Directions for this task
Starting at the line that has "Where should I click to: Click the column" and stopping after the line that has "pyautogui.click(x=460, y=531)", change "screenshot" to "image" and leave everything else in those lines as is. Give only those lines, without the pictures.

Dataset records
◇ ◇ ◇
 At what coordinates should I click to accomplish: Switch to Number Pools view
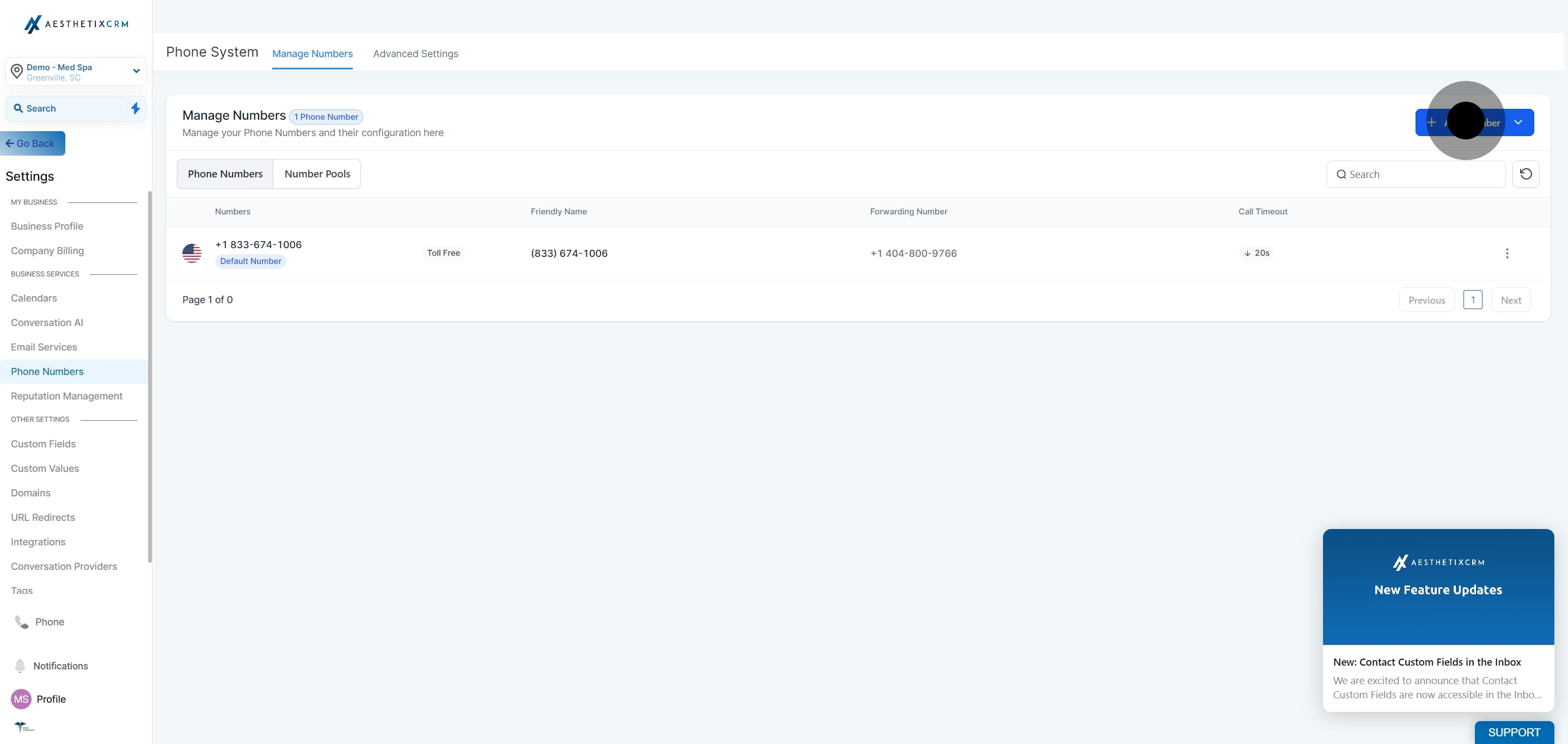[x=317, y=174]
◇ ◇ ◇
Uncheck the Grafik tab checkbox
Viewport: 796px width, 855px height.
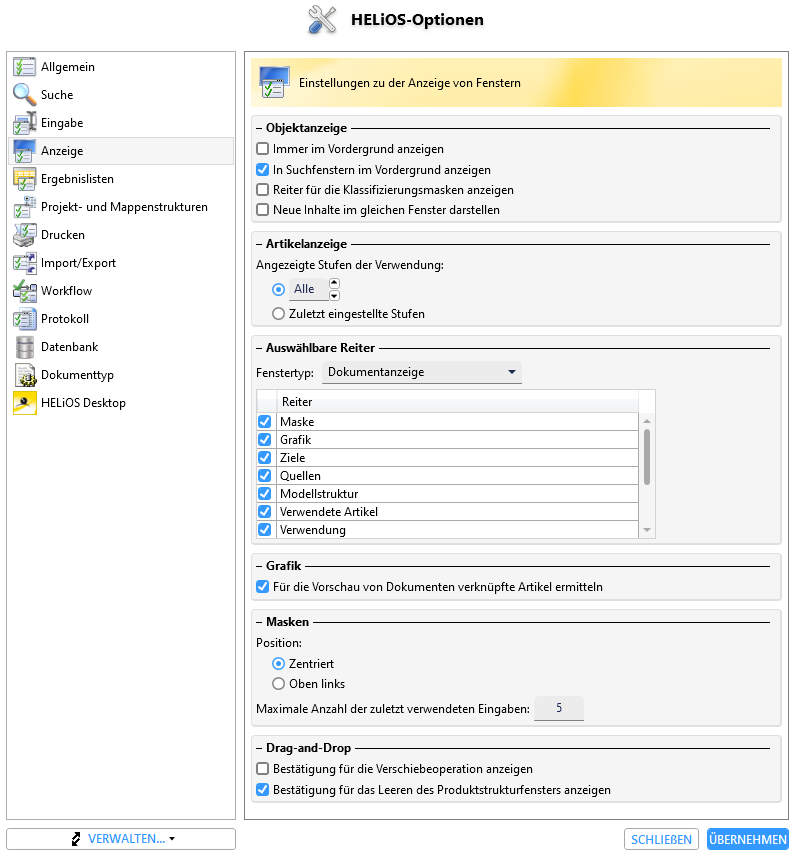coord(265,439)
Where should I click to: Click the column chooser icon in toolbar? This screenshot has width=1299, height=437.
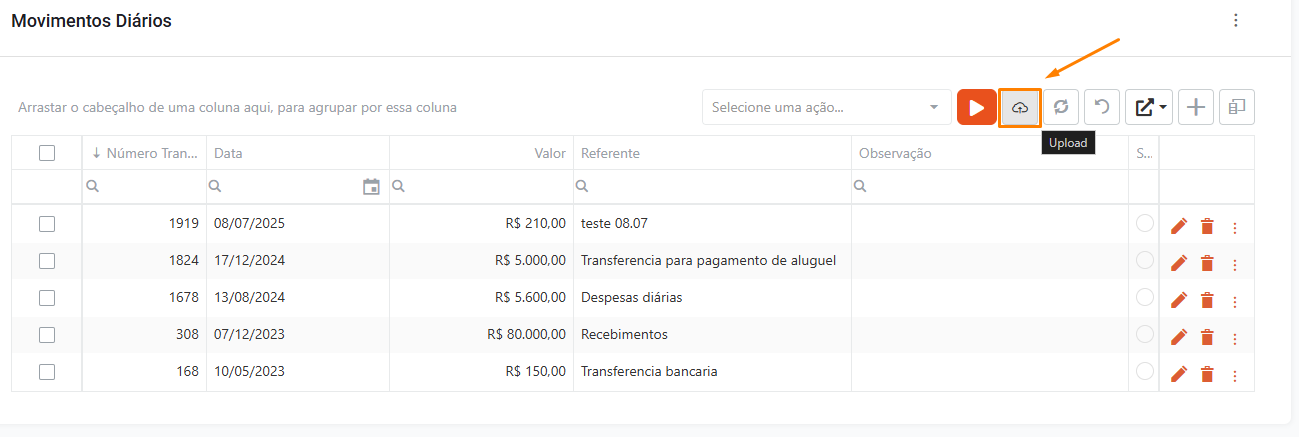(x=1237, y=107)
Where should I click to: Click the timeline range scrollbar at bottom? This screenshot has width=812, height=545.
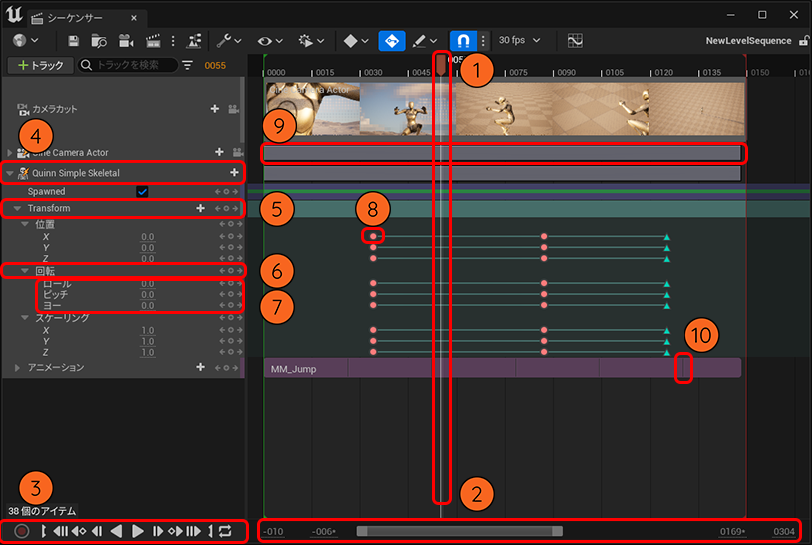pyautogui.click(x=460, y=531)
◇ ◇ ◇
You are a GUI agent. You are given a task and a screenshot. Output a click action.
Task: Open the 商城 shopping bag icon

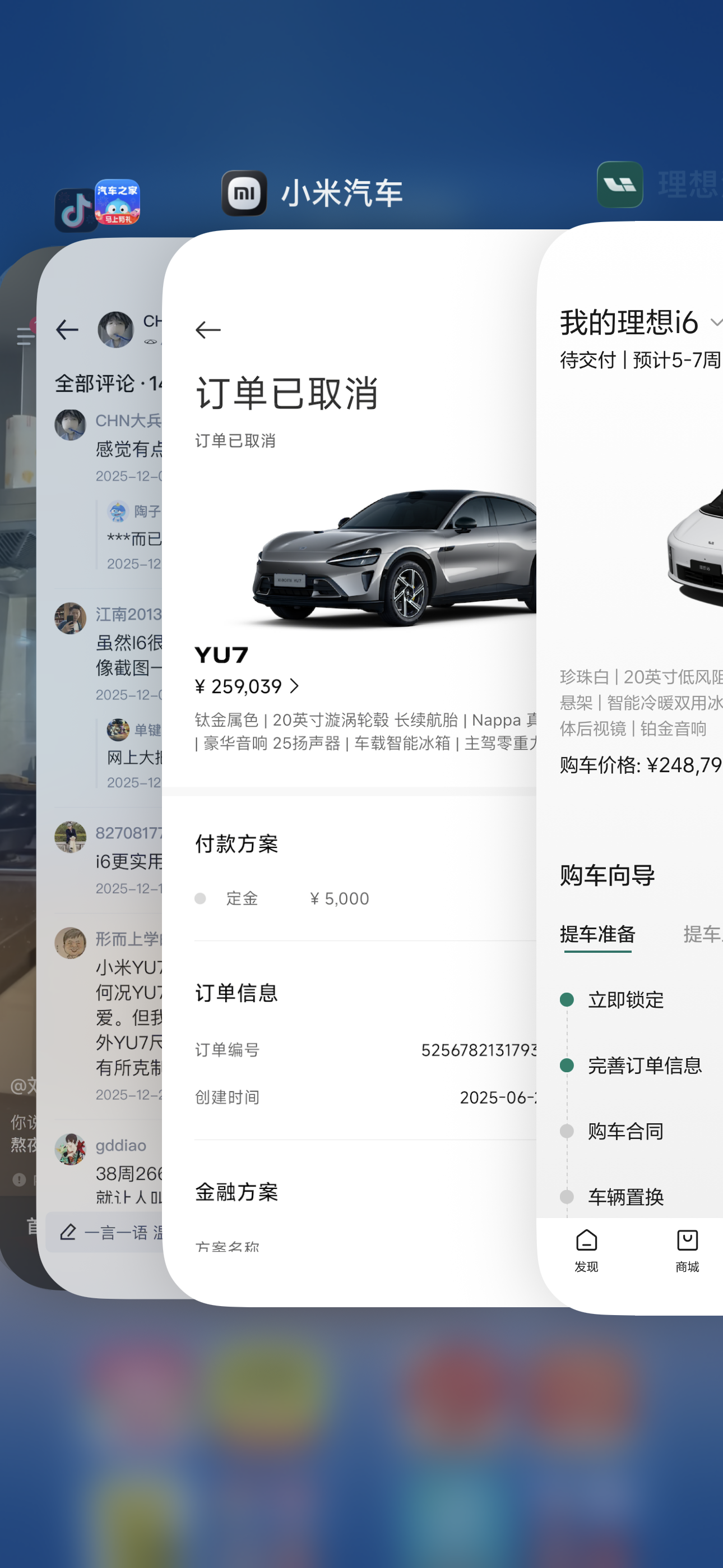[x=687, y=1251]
◇ ◇ ◇
Result below
Where should I click to: Click the column chooser icon in toolbar? This image has width=1299, height=437.
(x=1237, y=107)
Where should I click to: Click the timeline range scrollbar at bottom? This image has width=812, height=545.
pyautogui.click(x=460, y=531)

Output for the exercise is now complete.